*Task brief*.
Please give back an exact reproduction of the lines from the one with "Task: Open the Chat panel" through the end of the entries below, and no others.
________________________
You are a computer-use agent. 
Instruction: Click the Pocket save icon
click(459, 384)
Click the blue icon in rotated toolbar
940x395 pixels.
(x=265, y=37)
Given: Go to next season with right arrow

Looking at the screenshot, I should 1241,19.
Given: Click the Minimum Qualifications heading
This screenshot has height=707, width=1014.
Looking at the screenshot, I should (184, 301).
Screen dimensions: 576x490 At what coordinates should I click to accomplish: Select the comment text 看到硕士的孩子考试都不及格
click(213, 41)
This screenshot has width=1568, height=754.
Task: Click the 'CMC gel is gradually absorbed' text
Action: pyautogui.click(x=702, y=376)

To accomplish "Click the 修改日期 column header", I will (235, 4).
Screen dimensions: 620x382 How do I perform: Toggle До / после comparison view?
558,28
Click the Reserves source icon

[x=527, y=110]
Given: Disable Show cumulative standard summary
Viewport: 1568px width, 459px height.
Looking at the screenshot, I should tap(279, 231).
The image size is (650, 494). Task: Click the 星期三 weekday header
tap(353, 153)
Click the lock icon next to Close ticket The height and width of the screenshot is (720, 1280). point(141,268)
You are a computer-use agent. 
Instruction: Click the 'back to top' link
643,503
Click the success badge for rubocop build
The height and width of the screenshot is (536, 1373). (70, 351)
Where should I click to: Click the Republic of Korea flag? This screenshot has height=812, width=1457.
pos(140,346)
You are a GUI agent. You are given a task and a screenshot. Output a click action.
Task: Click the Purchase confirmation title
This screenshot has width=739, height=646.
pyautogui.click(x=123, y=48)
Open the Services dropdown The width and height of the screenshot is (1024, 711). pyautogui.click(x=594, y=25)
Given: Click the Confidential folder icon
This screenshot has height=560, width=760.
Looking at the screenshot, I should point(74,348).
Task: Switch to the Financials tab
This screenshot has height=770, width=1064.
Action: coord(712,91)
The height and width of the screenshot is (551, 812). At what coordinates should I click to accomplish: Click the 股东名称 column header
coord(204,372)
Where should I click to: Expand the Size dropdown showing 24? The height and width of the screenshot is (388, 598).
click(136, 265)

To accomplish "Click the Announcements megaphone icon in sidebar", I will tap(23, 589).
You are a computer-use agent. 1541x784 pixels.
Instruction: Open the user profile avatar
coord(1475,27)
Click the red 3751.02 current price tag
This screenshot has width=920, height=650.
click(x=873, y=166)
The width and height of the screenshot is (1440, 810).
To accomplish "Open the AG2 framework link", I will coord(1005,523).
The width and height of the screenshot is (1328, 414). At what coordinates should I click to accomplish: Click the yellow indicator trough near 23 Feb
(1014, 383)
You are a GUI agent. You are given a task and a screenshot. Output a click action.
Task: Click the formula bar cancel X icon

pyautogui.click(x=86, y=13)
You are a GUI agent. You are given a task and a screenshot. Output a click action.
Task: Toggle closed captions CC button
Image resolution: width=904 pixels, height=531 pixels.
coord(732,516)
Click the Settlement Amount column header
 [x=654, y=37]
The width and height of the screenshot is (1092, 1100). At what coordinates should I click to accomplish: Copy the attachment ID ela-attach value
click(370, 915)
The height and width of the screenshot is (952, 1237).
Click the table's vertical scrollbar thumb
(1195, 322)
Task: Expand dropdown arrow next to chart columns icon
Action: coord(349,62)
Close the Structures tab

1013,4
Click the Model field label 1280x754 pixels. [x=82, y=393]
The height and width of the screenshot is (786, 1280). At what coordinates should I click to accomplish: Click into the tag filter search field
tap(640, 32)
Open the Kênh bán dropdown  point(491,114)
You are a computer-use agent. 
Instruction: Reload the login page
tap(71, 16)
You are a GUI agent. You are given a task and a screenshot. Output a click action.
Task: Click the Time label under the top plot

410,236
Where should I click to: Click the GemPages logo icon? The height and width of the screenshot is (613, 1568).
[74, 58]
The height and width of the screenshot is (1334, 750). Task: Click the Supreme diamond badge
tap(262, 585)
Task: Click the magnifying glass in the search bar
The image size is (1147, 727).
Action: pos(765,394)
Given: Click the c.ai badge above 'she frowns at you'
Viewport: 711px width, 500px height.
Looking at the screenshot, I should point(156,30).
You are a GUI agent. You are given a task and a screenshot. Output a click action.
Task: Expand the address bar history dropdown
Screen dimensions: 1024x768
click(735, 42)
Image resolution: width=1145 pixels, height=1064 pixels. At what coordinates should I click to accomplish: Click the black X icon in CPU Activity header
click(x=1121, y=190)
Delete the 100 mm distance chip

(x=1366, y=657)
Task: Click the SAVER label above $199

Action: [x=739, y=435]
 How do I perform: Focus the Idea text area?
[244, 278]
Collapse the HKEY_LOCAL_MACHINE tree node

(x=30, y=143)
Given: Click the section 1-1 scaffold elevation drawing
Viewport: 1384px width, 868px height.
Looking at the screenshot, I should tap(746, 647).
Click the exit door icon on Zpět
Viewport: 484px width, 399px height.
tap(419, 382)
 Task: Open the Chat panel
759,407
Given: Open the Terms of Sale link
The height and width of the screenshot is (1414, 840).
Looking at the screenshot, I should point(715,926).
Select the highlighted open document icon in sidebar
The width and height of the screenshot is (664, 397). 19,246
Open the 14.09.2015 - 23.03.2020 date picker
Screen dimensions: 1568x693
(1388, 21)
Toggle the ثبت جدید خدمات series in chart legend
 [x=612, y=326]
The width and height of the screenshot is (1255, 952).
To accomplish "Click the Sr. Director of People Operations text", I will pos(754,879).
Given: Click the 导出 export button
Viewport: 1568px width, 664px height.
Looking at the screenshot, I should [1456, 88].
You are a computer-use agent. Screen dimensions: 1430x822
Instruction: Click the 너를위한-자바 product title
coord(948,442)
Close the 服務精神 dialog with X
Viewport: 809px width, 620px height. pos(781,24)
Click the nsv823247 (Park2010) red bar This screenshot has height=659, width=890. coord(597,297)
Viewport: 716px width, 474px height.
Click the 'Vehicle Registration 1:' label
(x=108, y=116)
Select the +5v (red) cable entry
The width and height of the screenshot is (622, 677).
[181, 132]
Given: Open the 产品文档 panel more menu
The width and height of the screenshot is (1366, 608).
________________________
*Exercise solution*.
 Task: Open the Chat panel
759,407
Given: Open the Terms of Sale link
The height and width of the screenshot is (1414, 840).
Looking at the screenshot, I should point(715,926).
Select the highlighted open document icon in sidebar
The width and height of the screenshot is (664, 397). 19,246
Open the 14.09.2015 - 23.03.2020 date picker
Screen dimensions: 1568x693
(1388, 21)
Toggle the ثبت جدید خدمات series in chart legend
 [x=612, y=326]
The width and height of the screenshot is (1255, 952).
To accomplish "Click the Sr. Director of People Operations text", I will pos(754,879).
Given: Click the 导出 export button
Viewport: 1568px width, 664px height.
Looking at the screenshot, I should [1456, 88].
You are a computer-use agent. Screen dimensions: 1430x822
Instruction: Click the 너를위한-자바 product title
coord(948,442)
Close the 服務精神 dialog with X
Viewport: 809px width, 620px height. pos(781,24)
Click the nsv823247 (Park2010) red bar This screenshot has height=659, width=890. coord(597,297)
Viewport: 716px width, 474px height.
Click the 'Vehicle Registration 1:' label
(x=108, y=116)
Select the +5v (red) cable entry
The width and height of the screenshot is (622, 677).
[181, 132]
Given: Open the 产品文档 panel more menu
The width and height of the screenshot is (1366, 608).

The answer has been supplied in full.